*** Records for processing ***
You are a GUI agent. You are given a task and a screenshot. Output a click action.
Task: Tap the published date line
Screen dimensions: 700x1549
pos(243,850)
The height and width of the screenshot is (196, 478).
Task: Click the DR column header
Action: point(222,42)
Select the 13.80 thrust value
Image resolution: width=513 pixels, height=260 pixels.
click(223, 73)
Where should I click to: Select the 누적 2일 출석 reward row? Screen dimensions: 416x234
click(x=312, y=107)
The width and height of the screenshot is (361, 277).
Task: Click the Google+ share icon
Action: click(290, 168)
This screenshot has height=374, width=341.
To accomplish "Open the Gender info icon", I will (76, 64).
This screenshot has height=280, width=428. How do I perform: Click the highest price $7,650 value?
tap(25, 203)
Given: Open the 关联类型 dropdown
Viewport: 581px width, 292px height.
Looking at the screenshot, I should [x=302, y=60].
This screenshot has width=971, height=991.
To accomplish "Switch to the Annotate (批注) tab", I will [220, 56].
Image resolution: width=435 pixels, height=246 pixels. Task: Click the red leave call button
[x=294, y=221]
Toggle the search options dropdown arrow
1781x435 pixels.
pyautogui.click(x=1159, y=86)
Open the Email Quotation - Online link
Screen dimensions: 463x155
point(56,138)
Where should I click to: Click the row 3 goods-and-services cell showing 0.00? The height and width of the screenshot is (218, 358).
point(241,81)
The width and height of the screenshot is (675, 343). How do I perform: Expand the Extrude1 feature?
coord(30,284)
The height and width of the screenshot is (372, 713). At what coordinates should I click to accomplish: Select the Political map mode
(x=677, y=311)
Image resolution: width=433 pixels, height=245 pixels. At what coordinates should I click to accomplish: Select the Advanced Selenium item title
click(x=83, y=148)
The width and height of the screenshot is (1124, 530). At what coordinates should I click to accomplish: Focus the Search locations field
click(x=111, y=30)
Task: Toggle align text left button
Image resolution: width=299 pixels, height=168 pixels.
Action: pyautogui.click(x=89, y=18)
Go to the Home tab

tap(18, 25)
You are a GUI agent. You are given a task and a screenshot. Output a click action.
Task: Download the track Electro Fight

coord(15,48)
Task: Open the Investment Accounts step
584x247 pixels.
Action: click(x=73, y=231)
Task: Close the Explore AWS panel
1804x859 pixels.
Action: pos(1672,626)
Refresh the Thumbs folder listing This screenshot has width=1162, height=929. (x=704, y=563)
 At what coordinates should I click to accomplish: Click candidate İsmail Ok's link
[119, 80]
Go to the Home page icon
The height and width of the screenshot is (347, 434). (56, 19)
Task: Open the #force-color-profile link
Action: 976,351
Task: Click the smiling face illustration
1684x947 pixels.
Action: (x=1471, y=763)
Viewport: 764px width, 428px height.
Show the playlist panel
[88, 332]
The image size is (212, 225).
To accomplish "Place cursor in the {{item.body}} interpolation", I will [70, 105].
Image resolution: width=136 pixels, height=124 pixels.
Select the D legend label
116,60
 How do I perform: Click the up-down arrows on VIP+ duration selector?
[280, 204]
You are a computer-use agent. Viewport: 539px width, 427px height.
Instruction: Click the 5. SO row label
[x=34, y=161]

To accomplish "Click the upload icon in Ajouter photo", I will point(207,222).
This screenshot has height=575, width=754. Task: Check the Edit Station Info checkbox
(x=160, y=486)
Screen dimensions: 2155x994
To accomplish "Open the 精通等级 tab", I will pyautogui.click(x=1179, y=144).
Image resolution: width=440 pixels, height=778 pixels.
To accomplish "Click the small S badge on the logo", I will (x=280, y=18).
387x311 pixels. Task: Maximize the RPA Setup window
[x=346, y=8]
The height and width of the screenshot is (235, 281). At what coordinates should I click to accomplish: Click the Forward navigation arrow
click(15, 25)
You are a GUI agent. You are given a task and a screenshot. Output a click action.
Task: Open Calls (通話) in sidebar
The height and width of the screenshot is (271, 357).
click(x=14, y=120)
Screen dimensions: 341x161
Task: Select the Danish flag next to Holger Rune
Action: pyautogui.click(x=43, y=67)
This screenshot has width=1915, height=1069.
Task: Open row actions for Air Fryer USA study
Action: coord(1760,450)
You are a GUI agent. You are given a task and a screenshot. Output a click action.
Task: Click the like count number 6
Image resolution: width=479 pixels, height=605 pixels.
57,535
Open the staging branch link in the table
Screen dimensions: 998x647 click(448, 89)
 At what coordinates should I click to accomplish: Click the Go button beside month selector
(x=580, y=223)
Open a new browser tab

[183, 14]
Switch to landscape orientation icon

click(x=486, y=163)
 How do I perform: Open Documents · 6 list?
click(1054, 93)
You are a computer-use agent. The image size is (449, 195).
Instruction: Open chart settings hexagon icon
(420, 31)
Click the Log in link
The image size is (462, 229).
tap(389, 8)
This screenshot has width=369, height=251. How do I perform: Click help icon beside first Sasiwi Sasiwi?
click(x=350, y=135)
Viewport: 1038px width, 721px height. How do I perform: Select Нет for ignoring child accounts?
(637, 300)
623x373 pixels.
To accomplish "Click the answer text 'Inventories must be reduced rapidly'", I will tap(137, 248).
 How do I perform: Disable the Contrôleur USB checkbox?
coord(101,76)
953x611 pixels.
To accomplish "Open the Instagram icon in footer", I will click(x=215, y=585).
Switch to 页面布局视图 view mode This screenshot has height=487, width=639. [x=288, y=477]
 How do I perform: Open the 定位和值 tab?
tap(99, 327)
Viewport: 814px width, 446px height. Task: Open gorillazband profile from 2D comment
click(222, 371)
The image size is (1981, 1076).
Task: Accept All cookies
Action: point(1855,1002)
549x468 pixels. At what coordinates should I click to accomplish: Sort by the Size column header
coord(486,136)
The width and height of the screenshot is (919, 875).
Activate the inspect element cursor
***
- [Job]: Lay out all of the rows above as a numbered list, skipping any blank lines.

- [Task answer]:
1. You are a GUI agent. You are given a task and a screenshot. Output a click action.
2. Task: Tap the published date line
3. Screen dimensions: 700x1549
4. pos(243,850)
5. The height and width of the screenshot is (196, 478).
6. Task: Click the DR column header
7. Action: point(222,42)
8. Select the 13.80 thrust value
9. Image resolution: width=513 pixels, height=260 pixels.
10. click(223, 73)
11. Where should I click to: Select the 누적 2일 출석 reward row? Screen dimensions: 416x234
12. click(x=312, y=107)
13. The width and height of the screenshot is (361, 277).
14. Task: Click the Google+ share icon
15. Action: click(290, 168)
16. This screenshot has height=374, width=341.
17. To accomplish "Open the Gender info icon", I will (76, 64).
18. This screenshot has height=280, width=428. How do I perform: Click the highest price $7,650 value?
19. tap(25, 203)
20. Given: Open the 关联类型 dropdown
21. Viewport: 581px width, 292px height.
22. Looking at the screenshot, I should [x=302, y=60].
23. This screenshot has width=971, height=991.
24. To accomplish "Switch to the Annotate (批注) tab", I will [220, 56].
25. Image resolution: width=435 pixels, height=246 pixels. Task: Click the red leave call button
26. [x=294, y=221]
27. Toggle the search options dropdown arrow
28. 1781x435 pixels.
29. pyautogui.click(x=1159, y=86)
30. Open the Email Quotation - Online link
31. Screen dimensions: 463x155
32. point(56,138)
33. Where should I click to: Click the row 3 goods-and-services cell showing 0.00? The height and width of the screenshot is (218, 358).
34. point(241,81)
35. The width and height of the screenshot is (675, 343). How do I perform: Expand the Extrude1 feature?
36. coord(30,284)
37. The height and width of the screenshot is (372, 713). At what coordinates should I click to accomplish: Select the Political map mode
38. (x=677, y=311)
39. Image resolution: width=433 pixels, height=245 pixels. At what coordinates should I click to accomplish: Select the Advanced Selenium item title
40. click(x=83, y=148)
41. The width and height of the screenshot is (1124, 530). At what coordinates should I click to accomplish: Focus the Search locations field
42. click(x=111, y=30)
43. Task: Toggle align text left button
44. Image resolution: width=299 pixels, height=168 pixels.
45. Action: pyautogui.click(x=89, y=18)
46. Go to the Home tab
47. tap(18, 25)
48. You are a GUI agent. You are given a task and a screenshot. Output a click action.
49. Task: Download the track Electro Fight
50. coord(15,48)
51. Task: Open the Investment Accounts step
52. 584x247 pixels.
53. Action: click(x=73, y=231)
54. Task: Close the Explore AWS panel
55. 1804x859 pixels.
56. Action: pos(1672,626)
57. Refresh the Thumbs folder listing This screenshot has width=1162, height=929. (x=704, y=563)
58.  At what coordinates should I click to accomplish: Click candidate İsmail Ok's link
59. [119, 80]
60. Go to the Home page icon
61. The height and width of the screenshot is (347, 434). (56, 19)
62. Task: Open the #force-color-profile link
63. Action: 976,351
64. Task: Click the smiling face illustration
65. 1684x947 pixels.
66. Action: (x=1471, y=763)
67. Viewport: 764px width, 428px height.
68. Show the playlist panel
69. [88, 332]
70. The image size is (212, 225).
71. To accomplish "Place cursor in the {{item.body}} interpolation", I will [70, 105].
72. Image resolution: width=136 pixels, height=124 pixels.
73. Select the D legend label
74. 116,60
75.  How do I perform: Click the up-down arrows on VIP+ duration selector?
76. [280, 204]
77. You are a computer-use agent. Viewport: 539px width, 427px height.
78. Instruction: Click the 5. SO row label
79. [x=34, y=161]
80. To accomplish "Click the upload icon in Ajouter photo", I will point(207,222).
81. This screenshot has height=575, width=754. Task: Check the Edit Station Info checkbox
82. (x=160, y=486)
83. Screen dimensions: 2155x994
84. To accomplish "Open the 精通等级 tab", I will pyautogui.click(x=1179, y=144).
85. Image resolution: width=440 pixels, height=778 pixels.
86. To accomplish "Click the small S badge on the logo", I will (x=280, y=18).
87. 387x311 pixels. Task: Maximize the RPA Setup window
88. [x=346, y=8]
89. The height and width of the screenshot is (235, 281). At what coordinates should I click to accomplish: Click the Forward navigation arrow
90. click(15, 25)
91. You are a GUI agent. You are given a task and a screenshot. Output a click action.
92. Task: Open Calls (通話) in sidebar
93. The height and width of the screenshot is (271, 357).
94. click(x=14, y=120)
95. Screen dimensions: 341x161
96. Task: Select the Danish flag next to Holger Rune
97. Action: pyautogui.click(x=43, y=67)
98. This screenshot has width=1915, height=1069.
99. Task: Open row actions for Air Fryer USA study
100. Action: coord(1760,450)
101. You are a GUI agent. You are given a task and a screenshot. Output a click action.
102. Task: Click the like count number 6
103. Image resolution: width=479 pixels, height=605 pixels.
104. 57,535
105. Open the staging branch link in the table
106. Screen dimensions: 998x647 click(448, 89)
107.  At what coordinates should I click to accomplish: Click the Go button beside month selector
108. (x=580, y=223)
109. Open a new browser tab
110. [183, 14]
111. Switch to landscape orientation icon
112. click(x=486, y=163)
113.  How do I perform: Open Documents · 6 list?
114. click(1054, 93)
115. You are a computer-use agent. The image size is (449, 195).
116. Instruction: Open chart settings hexagon icon
117. (420, 31)
118. Click the Log in link
119. The image size is (462, 229).
120. tap(389, 8)
121. This screenshot has width=369, height=251. How do I perform: Click help icon beside first Sasiwi Sasiwi?
122. click(x=350, y=135)
123. Viewport: 1038px width, 721px height. How do I perform: Select Нет for ignoring child accounts?
124. (637, 300)
125. 623x373 pixels.
126. To accomplish "Click the answer text 'Inventories must be reduced rapidly'", I will tap(137, 248).
127.  How do I perform: Disable the Contrôleur USB checkbox?
128. coord(101,76)
129. 953x611 pixels.
130. To accomplish "Open the Instagram icon in footer", I will click(x=215, y=585).
131. Switch to 页面布局视图 view mode This screenshot has height=487, width=639. [x=288, y=477]
132.  How do I perform: Open the 定位和值 tab?
133. tap(99, 327)
134. Viewport: 814px width, 446px height. Task: Open gorillazband profile from 2D comment
135. click(222, 371)
136. The image size is (1981, 1076).
137. Task: Accept All cookies
138. Action: point(1855,1002)
139. 549x468 pixels. At what coordinates should I click to accomplish: Sort by the Size column header
140. coord(486,136)
141. The width and height of the screenshot is (919, 875).
142. Activate the inspect element cursor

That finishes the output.